> [Prompt]
Could you write out the records again, from the start of the records through the line with "click(x=220, y=33)", requests included, and add 112 to every number in the answers, both the viewport dimensions and the click coordinates? Leave the pictures out.

> [Working data]
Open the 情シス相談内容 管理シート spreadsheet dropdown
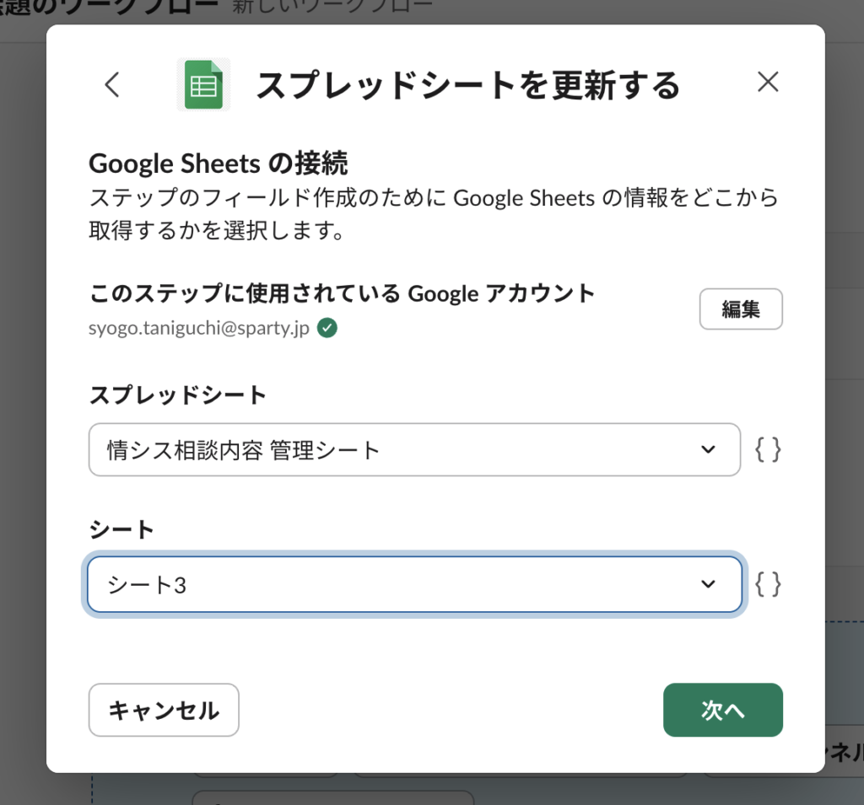Viewport: 864px width, 805px height. pyautogui.click(x=397, y=450)
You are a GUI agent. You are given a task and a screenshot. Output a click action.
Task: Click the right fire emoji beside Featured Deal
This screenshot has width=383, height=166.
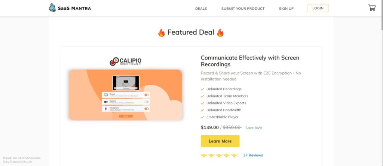click(x=220, y=33)
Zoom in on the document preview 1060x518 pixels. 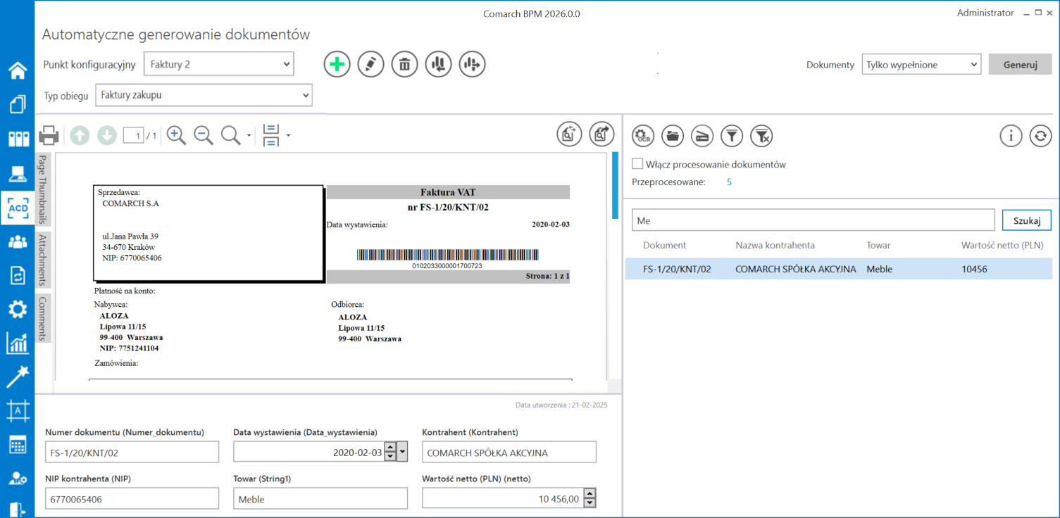176,135
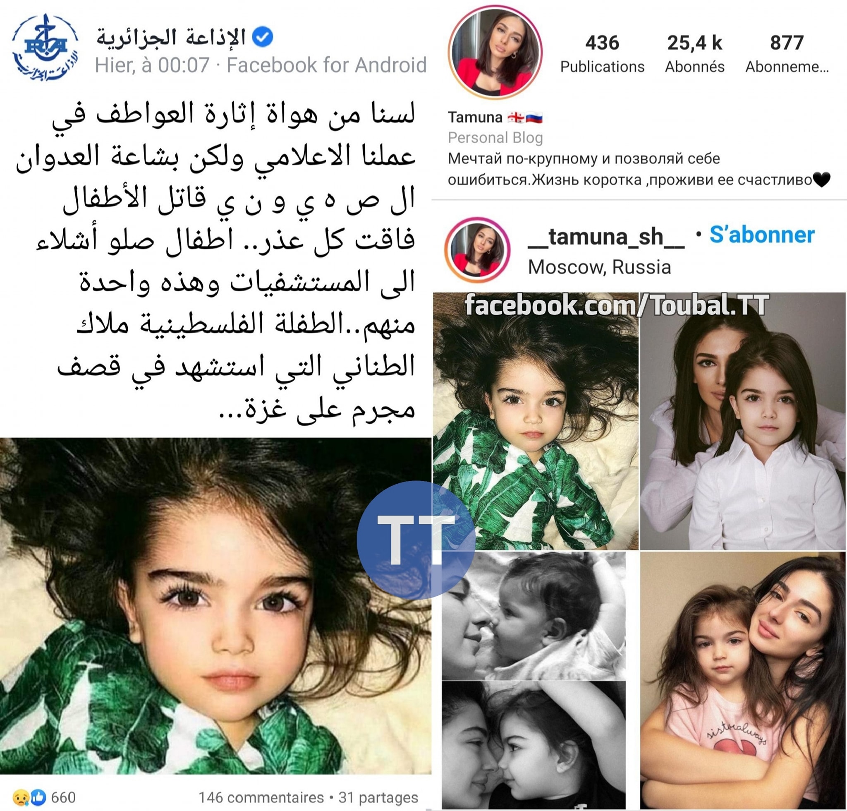The image size is (847, 811).
Task: Open the small __tamuna_sh__ avatar
Action: pos(478,250)
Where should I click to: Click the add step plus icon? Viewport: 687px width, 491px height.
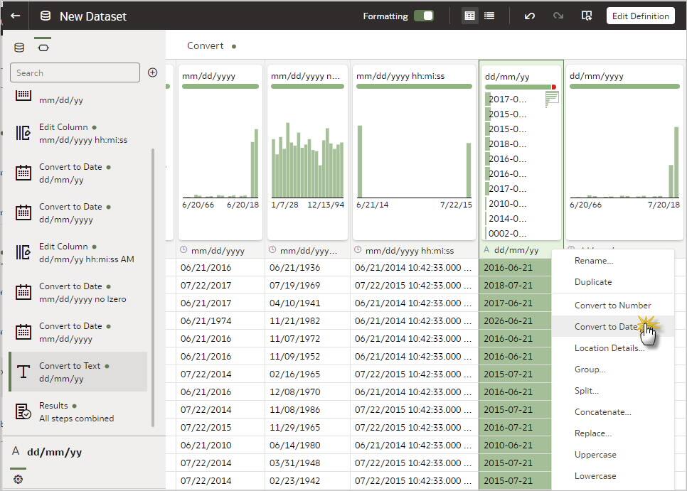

> [Response]
Open the 情シス相談内容 管理シート spreadsheet dropdown
Viewport: 976px width, 917px height. pyautogui.click(x=509, y=562)
You are a GUI agent. You are given a task and a screenshot. Output a click action.
Task: Click the right fire emoji beside Featured Deal
This screenshot has width=383, height=166.
click(x=332, y=145)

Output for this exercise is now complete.